[Task prompt]:
Reproduce all of the rows below word for word, without changing or leaving out anything.

[Exercise data]:
▬▬▬▬▬▬

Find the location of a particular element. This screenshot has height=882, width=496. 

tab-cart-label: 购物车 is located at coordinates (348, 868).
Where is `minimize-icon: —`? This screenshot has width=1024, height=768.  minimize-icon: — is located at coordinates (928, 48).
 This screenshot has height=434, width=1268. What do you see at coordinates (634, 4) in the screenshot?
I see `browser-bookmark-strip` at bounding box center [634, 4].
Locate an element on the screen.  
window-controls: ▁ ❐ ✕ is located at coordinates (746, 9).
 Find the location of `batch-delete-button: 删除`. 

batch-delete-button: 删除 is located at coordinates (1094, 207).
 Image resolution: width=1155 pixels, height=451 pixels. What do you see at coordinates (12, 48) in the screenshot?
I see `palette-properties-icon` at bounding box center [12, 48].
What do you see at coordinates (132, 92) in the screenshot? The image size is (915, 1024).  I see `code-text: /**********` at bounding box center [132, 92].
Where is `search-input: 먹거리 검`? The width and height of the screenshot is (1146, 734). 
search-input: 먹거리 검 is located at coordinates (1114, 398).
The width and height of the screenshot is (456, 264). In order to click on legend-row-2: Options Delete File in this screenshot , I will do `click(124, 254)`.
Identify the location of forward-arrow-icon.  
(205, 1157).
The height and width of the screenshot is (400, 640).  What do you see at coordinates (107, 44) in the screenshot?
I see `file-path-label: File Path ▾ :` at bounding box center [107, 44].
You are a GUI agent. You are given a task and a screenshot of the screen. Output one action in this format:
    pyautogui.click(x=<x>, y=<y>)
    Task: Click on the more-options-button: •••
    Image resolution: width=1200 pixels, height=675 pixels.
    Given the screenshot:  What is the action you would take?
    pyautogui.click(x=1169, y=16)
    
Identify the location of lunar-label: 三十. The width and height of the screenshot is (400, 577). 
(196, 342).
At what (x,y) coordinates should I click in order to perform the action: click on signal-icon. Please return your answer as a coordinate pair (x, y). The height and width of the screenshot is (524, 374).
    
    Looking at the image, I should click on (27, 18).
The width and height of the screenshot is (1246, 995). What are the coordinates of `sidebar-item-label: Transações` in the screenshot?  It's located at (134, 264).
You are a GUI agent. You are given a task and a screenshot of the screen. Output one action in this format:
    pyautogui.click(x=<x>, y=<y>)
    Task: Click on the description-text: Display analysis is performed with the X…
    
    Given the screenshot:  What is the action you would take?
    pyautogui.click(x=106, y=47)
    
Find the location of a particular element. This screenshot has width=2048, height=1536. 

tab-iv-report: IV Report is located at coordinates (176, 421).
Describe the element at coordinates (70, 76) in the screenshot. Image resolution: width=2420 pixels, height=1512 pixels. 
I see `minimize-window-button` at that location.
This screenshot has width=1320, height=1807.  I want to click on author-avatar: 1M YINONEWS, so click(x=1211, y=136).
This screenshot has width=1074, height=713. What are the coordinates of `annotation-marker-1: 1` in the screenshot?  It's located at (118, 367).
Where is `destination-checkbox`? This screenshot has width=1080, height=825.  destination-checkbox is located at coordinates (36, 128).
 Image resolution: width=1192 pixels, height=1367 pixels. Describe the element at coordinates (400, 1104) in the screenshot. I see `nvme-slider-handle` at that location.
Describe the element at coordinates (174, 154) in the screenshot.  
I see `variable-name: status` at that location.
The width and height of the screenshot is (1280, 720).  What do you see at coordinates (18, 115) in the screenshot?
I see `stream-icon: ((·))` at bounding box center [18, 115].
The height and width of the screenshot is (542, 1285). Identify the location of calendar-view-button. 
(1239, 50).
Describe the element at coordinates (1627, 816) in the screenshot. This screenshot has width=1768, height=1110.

▬▬▬▬▬▬

[Solution to the exercise]:
Find the location of a particular element. This screenshot has height=882, width=496. 

tab-cart-label: 购物车 is located at coordinates (348, 868).
Where is `minimize-icon: —`? This screenshot has width=1024, height=768.  minimize-icon: — is located at coordinates (928, 48).
 This screenshot has height=434, width=1268. What do you see at coordinates (634, 4) in the screenshot?
I see `browser-bookmark-strip` at bounding box center [634, 4].
Locate an element on the screen.  
window-controls: ▁ ❐ ✕ is located at coordinates (746, 9).
 Find the location of `batch-delete-button: 删除`. 

batch-delete-button: 删除 is located at coordinates (1094, 207).
 Image resolution: width=1155 pixels, height=451 pixels. What do you see at coordinates (12, 48) in the screenshot?
I see `palette-properties-icon` at bounding box center [12, 48].
What do you see at coordinates (132, 92) in the screenshot? The image size is (915, 1024).  I see `code-text: /**********` at bounding box center [132, 92].
Where is `search-input: 먹거리 검`? The width and height of the screenshot is (1146, 734). 
search-input: 먹거리 검 is located at coordinates (1114, 398).
The width and height of the screenshot is (456, 264). In order to click on legend-row-2: Options Delete File in this screenshot , I will do `click(124, 254)`.
Identify the location of forward-arrow-icon.  
(205, 1157).
The height and width of the screenshot is (400, 640).  What do you see at coordinates (107, 44) in the screenshot?
I see `file-path-label: File Path ▾ :` at bounding box center [107, 44].
You are a GUI agent. You are given a task and a screenshot of the screen. Output one action in this format:
    pyautogui.click(x=<x>, y=<y>)
    Task: Click on the more-options-button: •••
    Image resolution: width=1200 pixels, height=675 pixels.
    Given the screenshot:  What is the action you would take?
    pyautogui.click(x=1169, y=16)
    
Identify the location of lunar-label: 三十. The width and height of the screenshot is (400, 577). 
(196, 342).
At what (x,y) coordinates should I click in order to perform the action: click on signal-icon. Please return your answer as a coordinate pair (x, y). The height and width of the screenshot is (524, 374).
    
    Looking at the image, I should click on (27, 18).
The width and height of the screenshot is (1246, 995). What are the coordinates of `sidebar-item-label: Transações` in the screenshot?  It's located at (134, 264).
You are a GUI agent. You are given a task and a screenshot of the screen. Output one action in this format:
    pyautogui.click(x=<x>, y=<y>)
    Task: Click on the description-text: Display analysis is performed with the X…
    
    Given the screenshot:  What is the action you would take?
    pyautogui.click(x=106, y=47)
    
Find the location of a particular element. This screenshot has width=2048, height=1536. 

tab-iv-report: IV Report is located at coordinates (176, 421).
Describe the element at coordinates (70, 76) in the screenshot. Image resolution: width=2420 pixels, height=1512 pixels. 
I see `minimize-window-button` at that location.
This screenshot has width=1320, height=1807.  I want to click on author-avatar: 1M YINONEWS, so click(x=1211, y=136).
This screenshot has width=1074, height=713. What are the coordinates of `annotation-marker-1: 1` in the screenshot?  It's located at (118, 367).
Where is `destination-checkbox`? This screenshot has width=1080, height=825.  destination-checkbox is located at coordinates (36, 128).
 Image resolution: width=1192 pixels, height=1367 pixels. Describe the element at coordinates (400, 1104) in the screenshot. I see `nvme-slider-handle` at that location.
Describe the element at coordinates (174, 154) in the screenshot.  
I see `variable-name: status` at that location.
The width and height of the screenshot is (1280, 720).  What do you see at coordinates (18, 115) in the screenshot?
I see `stream-icon: ((·))` at bounding box center [18, 115].
The height and width of the screenshot is (542, 1285). Identify the location of calendar-view-button. 
(1239, 50).
Describe the element at coordinates (1627, 816) in the screenshot. This screenshot has width=1768, height=1110.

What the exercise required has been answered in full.